I run my own email server. An email server can handle email for many domains, and if you run it yourself, you can do a lot of things that most people cannot. Let’s say that I own the domain theredpen.tld (this is not a real domain, just an example). I can configure my mail server to forward all email to any address at that domain to my one inbox. So if you sent an email to genius@theredpen.tld or fucknut@theredpen.tld, both would arrive to me. The addresses don’t even have to be something I created. The technical term for the part of an email address before the “@” sign is the “local part” and any local part regardless of content would be accepted as mail to me.
As a result, when I sign up at a web site, I give it a local part tailored to the site. When I signed up at the news analysis site Stratfor, I gave it an email address like, stratfor@theredpen.tld. Yesterday, I got a scam email claiming to be from the “Microsoft Store” and informing me that I had to pay an invoice. It was addressed to stratfor. Not only have I not bought anything from the Microsoft Store, but had I done so, I would have given them an address like microsoft-store@theredpen.tld. The scam is no surprise as it is well known that Stratfor’s user information was stolen years ago. If I had only one address, I would have no idea how the scammer got it, but in this case, I know that this scammer is using the list stolen from Stratfor. Sometimes I get the same scam to multiple addresses, which tells me that they are using several aggregated stolen lists.
On that note, I should also point out that I get six or seven copies of Democratic fundraising emails, each addressed to a different local part. That’s because if you give to a candidate, they will sell your email for fundraising. Right now, I get two copies of Daily Kos emails — one to the address I gave Daily Kos and one the address I used to sign up for Acadia electric (at the suggestion of a Daily Kos email). I spend a lot of time unsubscribing for the reason “I already get this at another address.”
At this point it should be obvious how I know that Equifax was breached. That’s right, at some point, years ago, I had to create an account at Equifax to get a report. Then, some time in the last few years, I began receiving spam to the specific address I gave only to Equifax. I can’t recall when this started, but it was definitely years ago.

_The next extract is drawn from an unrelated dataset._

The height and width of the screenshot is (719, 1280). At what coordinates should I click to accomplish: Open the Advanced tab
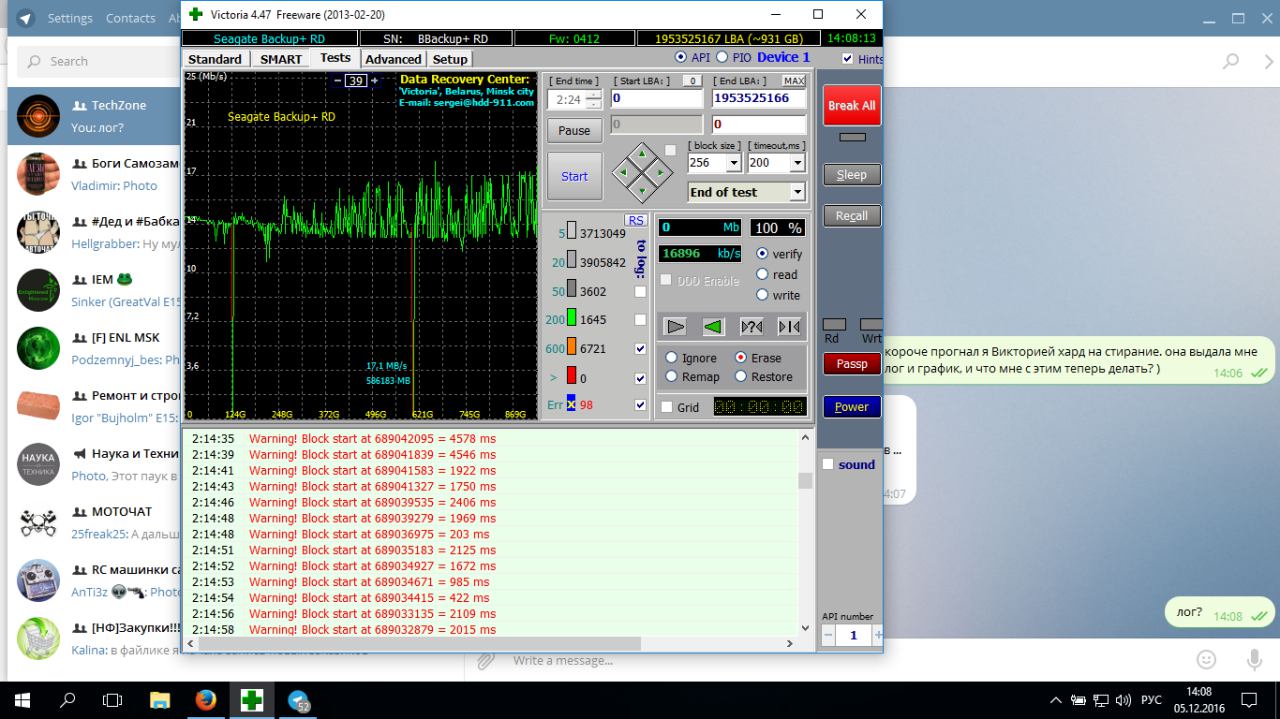[x=393, y=59]
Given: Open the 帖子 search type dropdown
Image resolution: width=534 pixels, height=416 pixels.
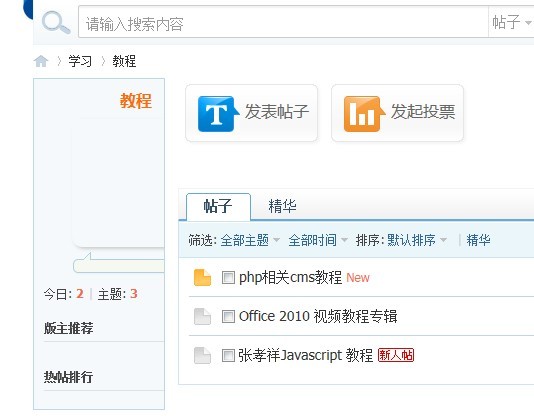Looking at the screenshot, I should [511, 22].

The spam was bad enough that I added it to my email server’s “kill list.” I have no spam filter because I have a professional interest in seeing what spams and scams are going around. Sometimes, however, the volume of spam to a particular address becomes tiresome and I configure the server to “bounce” mail to that address. I added “equifax@” to that list a while ago.

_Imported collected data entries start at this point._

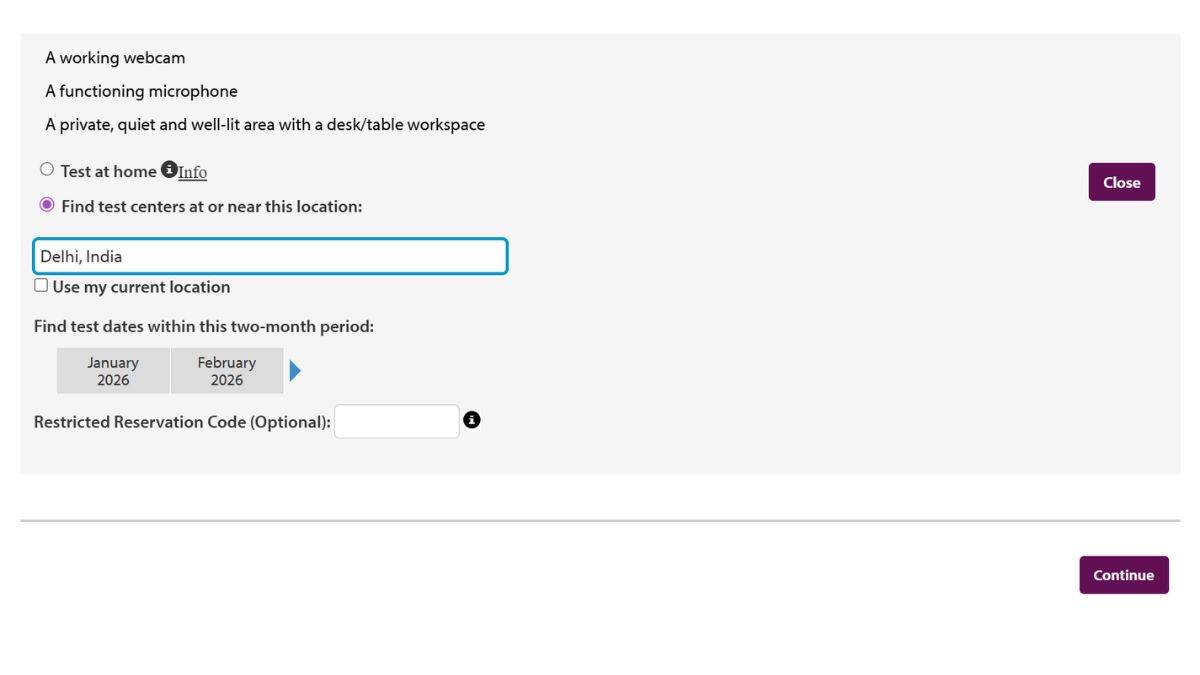Click the "A working webcam" requirement text

[115, 58]
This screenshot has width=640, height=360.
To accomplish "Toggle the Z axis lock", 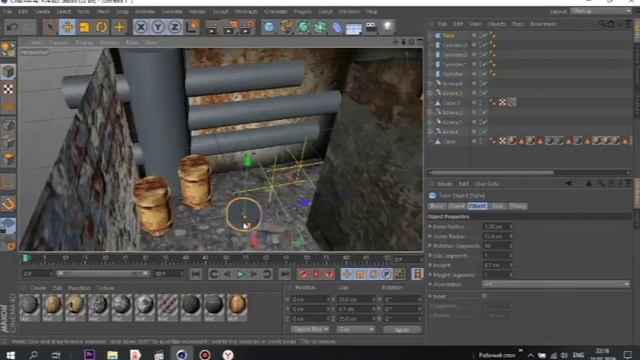I will coord(175,27).
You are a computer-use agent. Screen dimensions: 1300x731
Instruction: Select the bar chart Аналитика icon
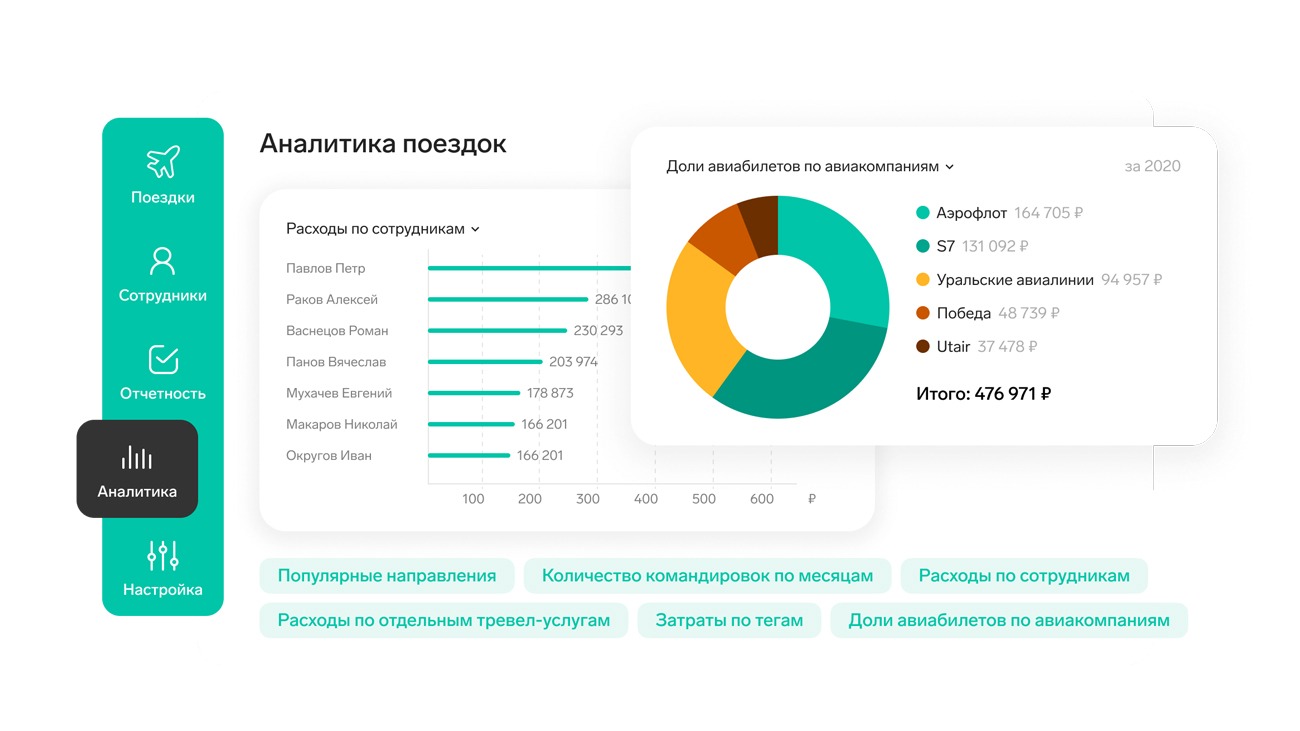[137, 458]

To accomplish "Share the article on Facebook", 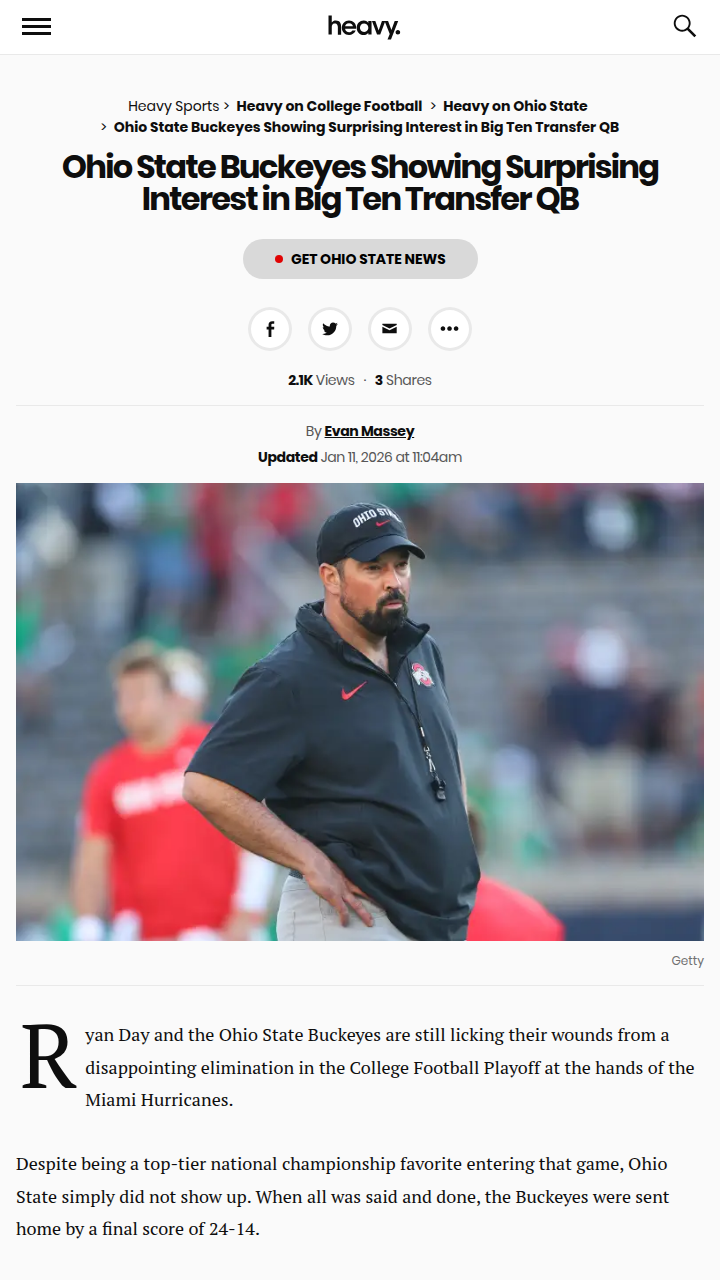I will coord(270,329).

Did Equifax know they were breached? They might not have. Or maybe they didn’t want to tell anyone. “Mandatory Reporting” laws have been going into effect of the last decade or so, and it’s possible that they didn’t have a regulatory duty to report the breach even if they did know about it. Mandatory Reporting laws vary from state to state. At the Federal level, they cover health care information (due to HIPAA) and some financial institutions, such as banks. Even so, I know that some companies will avoid reporting anyway — if they think they won’t get caught.

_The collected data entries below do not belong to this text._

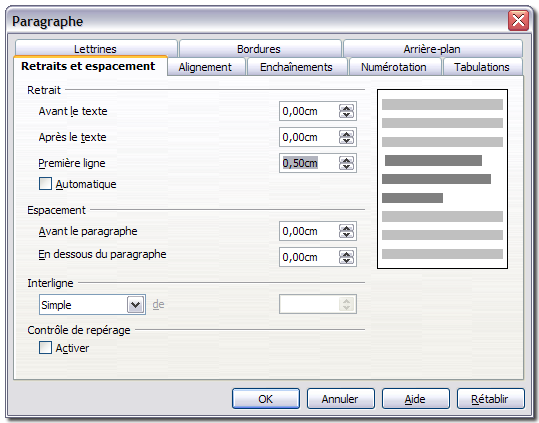Check the Activer repérage option
539x423 pixels.
tap(45, 347)
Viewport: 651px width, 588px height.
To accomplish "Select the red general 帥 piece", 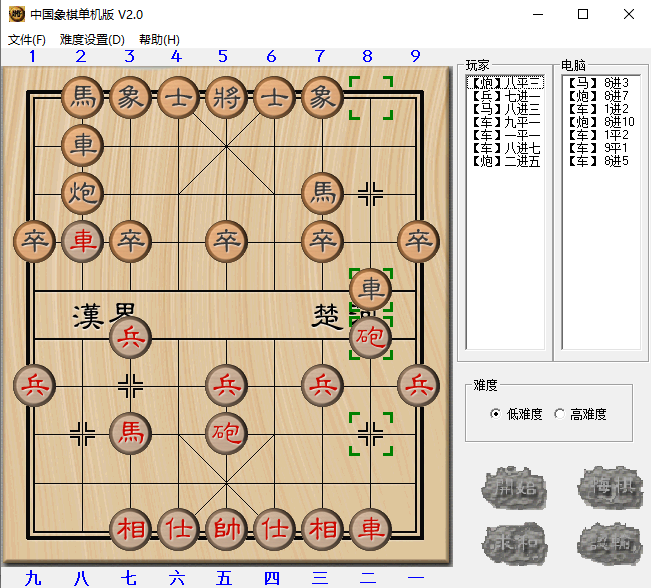I will (x=226, y=528).
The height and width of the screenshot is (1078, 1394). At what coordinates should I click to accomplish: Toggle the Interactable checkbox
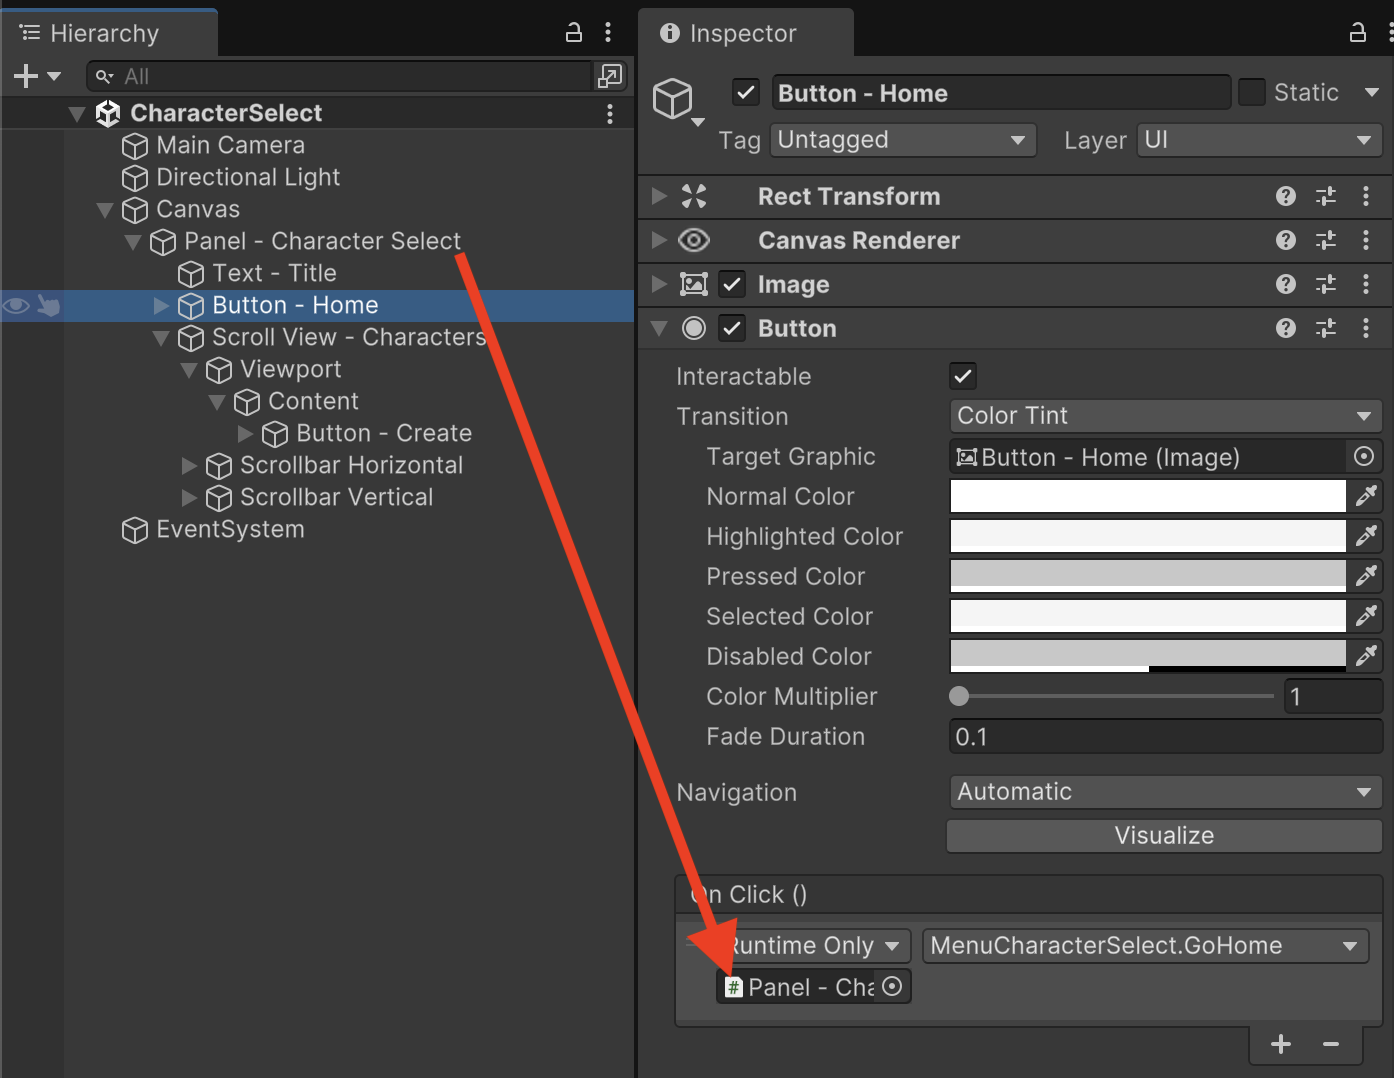[x=963, y=377]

Did I tell Equifax? No, I didn’t. I hate Equifax, and telling them wasn’t going to undo the breach. On a more practical level, it can be difficult to figure out who to tell. Sending a message to customer care often goes nowhere, so I became discouraged and stopped reporting these. When I did get a response, it was frequently a claim that no breach had occurred and that the email was obtained somewhere else. This is despite my efforts to explain that there was nowhere else to obtain the particular email address.
I also had the strong suspicion that they wouldn’t have taken the information seriously. Since they hadn’t reported a breach, they probably didn’t want anyone to know. I’ll bet that this latest disclosure is due to a Mandatory Reporting law that was passed between the breach I detected and the current one. Finally, seeing as how the first order of business on this latest breach was selling their stock, I think I was right about Equifax management.